Institutional design will determine whether the informal consultations are preparatory steps toward a binding instrument or merely a theatrical airing of positions. The Convention on Certain Conventional Weapons offers one pathway but it is governed by a consensus practice that historically slows progress. The General Assembly space offers inclusivity and political salience but lacks the automatic binding force of a treaty. To make real progress the consultations must produce a clear timetable, agreed procedural steps toward the negotiation of a legally binding instrument and an inclusive mechanism for technical input and verification design. The moment calls for method, not moralizing alone.

Practical content must follow. Any credible treaty architecture should contain several linked elements: a clear, operational definition of prohibited capabilities and functions; an articulation of the standard of meaningful human control and how that standard is to be operationalized in doctrine and design; export and transfer controls adapted to dual-use autonomy frameworks; verification and inspection modalities that address software and data as well as hardware; and an accountability regime that assigns responsibility up the chain from operator to commander to manufacturer when misuse or unlawful harm occurs. These elements will be technically and politically difficult, but the alternative is a diffuse patchwork of national rules that will incentivize arms races and erosion of humanitarian norms.

Finally, negotiators must accept that technology policy is not merely about constraint. It is also about shaping incentives. Treaty text that narrows harmful design choices, specifies compliance tests and funds transparency measures will steer research and procurement toward safer architectures. If the consultations produce only exhortation, private actors and competitive militaries will continue to value capability over caution.

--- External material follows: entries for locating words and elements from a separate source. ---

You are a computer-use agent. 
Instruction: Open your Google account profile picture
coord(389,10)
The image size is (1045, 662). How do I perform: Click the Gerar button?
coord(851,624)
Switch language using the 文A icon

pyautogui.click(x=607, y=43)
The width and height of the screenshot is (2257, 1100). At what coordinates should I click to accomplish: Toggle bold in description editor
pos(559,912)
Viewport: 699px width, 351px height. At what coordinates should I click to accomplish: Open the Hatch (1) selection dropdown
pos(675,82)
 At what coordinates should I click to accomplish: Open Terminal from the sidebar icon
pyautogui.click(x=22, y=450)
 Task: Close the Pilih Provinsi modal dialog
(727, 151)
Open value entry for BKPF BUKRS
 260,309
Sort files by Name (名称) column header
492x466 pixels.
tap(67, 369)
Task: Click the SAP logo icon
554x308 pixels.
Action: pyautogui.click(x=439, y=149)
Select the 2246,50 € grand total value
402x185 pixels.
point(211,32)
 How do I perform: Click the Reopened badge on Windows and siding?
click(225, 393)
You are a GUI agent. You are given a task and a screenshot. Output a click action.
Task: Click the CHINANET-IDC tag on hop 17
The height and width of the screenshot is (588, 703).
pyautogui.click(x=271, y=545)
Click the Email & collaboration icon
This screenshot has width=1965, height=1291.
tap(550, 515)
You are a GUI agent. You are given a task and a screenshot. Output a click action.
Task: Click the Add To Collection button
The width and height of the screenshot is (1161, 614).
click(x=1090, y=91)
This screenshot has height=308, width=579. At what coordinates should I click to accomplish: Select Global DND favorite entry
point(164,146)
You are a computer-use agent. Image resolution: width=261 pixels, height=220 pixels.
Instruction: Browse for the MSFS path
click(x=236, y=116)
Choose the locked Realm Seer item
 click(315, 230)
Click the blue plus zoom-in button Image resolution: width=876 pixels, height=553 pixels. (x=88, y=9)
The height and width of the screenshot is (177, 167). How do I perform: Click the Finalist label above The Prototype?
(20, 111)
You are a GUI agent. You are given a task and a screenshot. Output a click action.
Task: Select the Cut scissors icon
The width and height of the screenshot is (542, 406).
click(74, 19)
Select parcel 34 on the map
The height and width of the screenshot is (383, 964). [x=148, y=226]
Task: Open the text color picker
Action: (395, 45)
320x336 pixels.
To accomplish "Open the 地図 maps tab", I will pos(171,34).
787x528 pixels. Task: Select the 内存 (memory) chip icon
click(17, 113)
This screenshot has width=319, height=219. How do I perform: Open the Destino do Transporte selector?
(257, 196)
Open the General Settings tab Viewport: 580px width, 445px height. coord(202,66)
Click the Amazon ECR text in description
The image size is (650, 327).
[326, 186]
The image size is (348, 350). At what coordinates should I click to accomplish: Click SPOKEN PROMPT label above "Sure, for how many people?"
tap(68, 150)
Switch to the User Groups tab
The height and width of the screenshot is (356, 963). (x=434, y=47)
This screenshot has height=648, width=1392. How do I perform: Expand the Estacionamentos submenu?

My counsel to delegations preparing for the informal consultations is straightforward: insist on a process that leads to negotiations with legally binding force; insist on participation from engineers and independent auditors so that rules are informed by the limits of current technology; and insist that the resulting instrument include concrete verification and accountability mechanisms. Ethical rhetoric without mechanism will not constrain design choices made under the glare of battlefield exigency. We can choose a path that preserves human dignity and accountability in the face of automation. Or we can accept a future in which machines make decisions that humans will later be asked to justify. Philosophy and policy intersect here, and the cost of error is not merely reputational. It is moral and mortal.